At operation 1412, a model is selected.

At operation 1414, the model is trained and analyzed.

At operation 1416, the speaker profiles are generated.

At operation 1418, the sound is rendered.

FIG. 15 illustrates a use scenario of the media system of the disclosure in comparison with a media system of the related art according to an embodiment of the disclosure.

Referring to FIG. 15, a use scenario of the media system (1500) of the disclosure in comparison with media system is depicted according to the related art.

In 1500A, i.e., original configuration, TV speakers (1502) provide sound.

In 1500B, only top speakers and side firing speakers of TV speakers (1504) along with sound bar speakers (1506 and 1510L-1510R) are used. The sound bar does not have side firing speakers. The dynamic speaker profiles are generated for the TV speakers (1504), speaker 1508, and the sound bar speakers (1506 and 1510L-1510R) based on the respective speaker capabilities. The audio channel is dynamically assigned based on the speaker profiles. The TV side speakers are used, and full utilization of the speaker system is achieved.

In 1500C, top firing speakers of TV speakers (1512) are used along with sound bar speakers (1514). The sound bar does not have side firing speakers. The sound bar rear speakers (1518L-1518R) are not used. The sound bar woofer (1516) is not used. TV side speakers are not used, and hence, there is under-utilization of the speaker system.

FIG. 16 illustrates a first use case of the media system according to an embodiment of the disclosure.

Referring to FIG. 16, a first use case of the media system (1600) is illustrated in accordance with an implementation of the disclosure. The media system (1600) includes a TV (1602) and a sound bar (1604).

In 1600A, the user is watching media on the TV and the sound is played only on the sound bar (1604). Hence, the audio channels are mapped statically on the sound bar (1604).

In 1600B, the speaker profiles of the TV (1602) and the sound bar (1604) are generated.

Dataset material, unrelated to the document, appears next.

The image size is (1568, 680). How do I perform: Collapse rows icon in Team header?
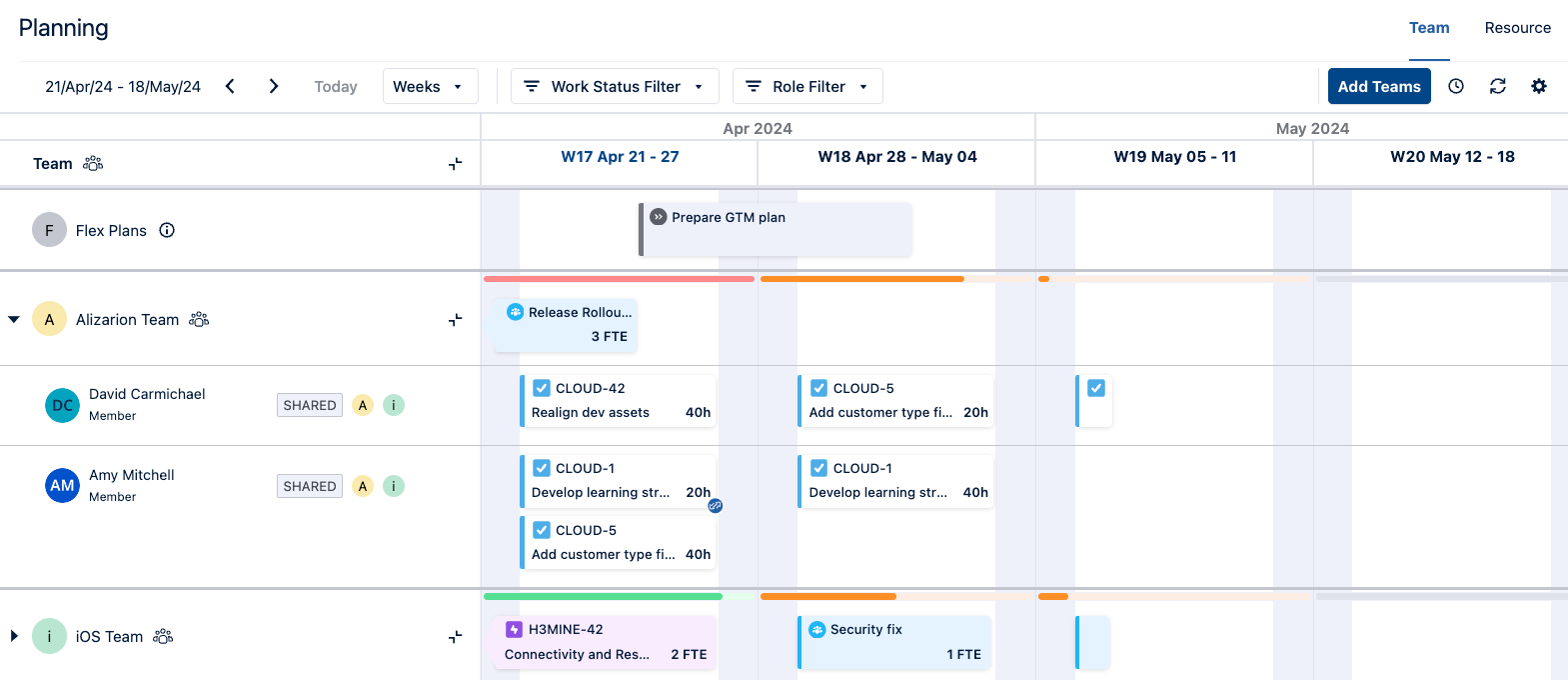click(x=455, y=164)
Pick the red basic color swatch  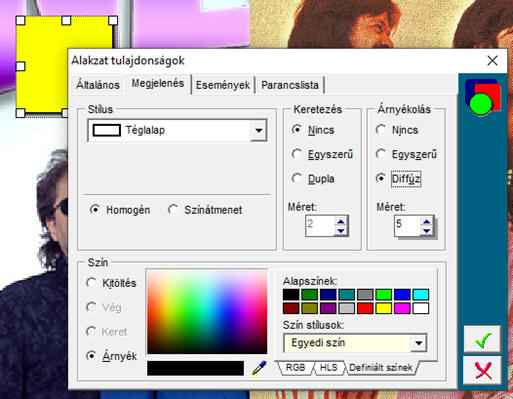pos(365,308)
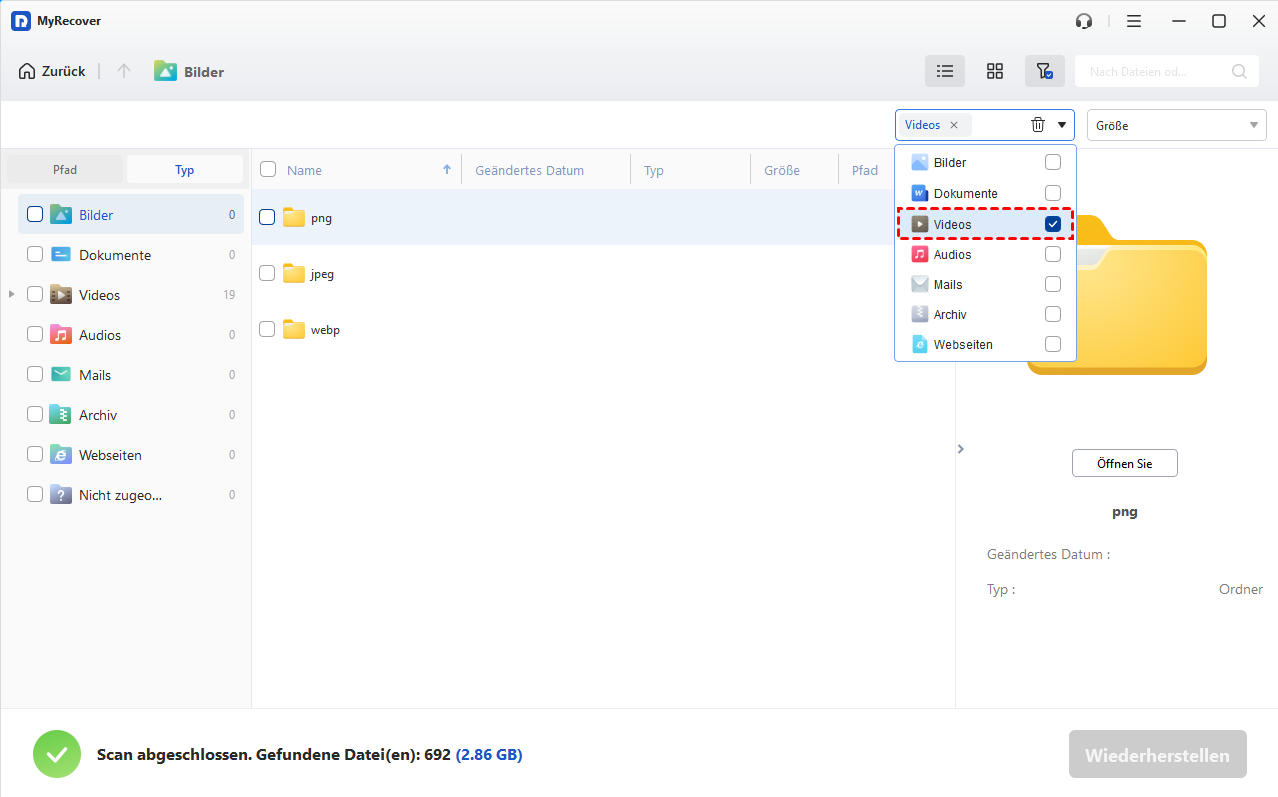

The audio channel is mapped dynamically on the TV (1602) and the sound bar (1604) based on the speaker profiles.

FIG. 17 illustrates a second use case of the media system according to an embodiment of the disclosure.

Referring to FIG. 17, a second use case of the media system (1700) is illustrated in accordance with an implementation of the disclosure. The media system (1700) includes a TV having TV speakers (1702) and an external woofer (1704).

In 1700A, the user is watching media on the TV. In one case, only an inbuilt woofer in the TV is used and the external woofer (1704) is not used. In other case, the sound is played on both: the TV speakers (1702) and the woofer (1704). In this case, the audio channel is mapped on both: the TV speakers (1702) and the external woofer (1704).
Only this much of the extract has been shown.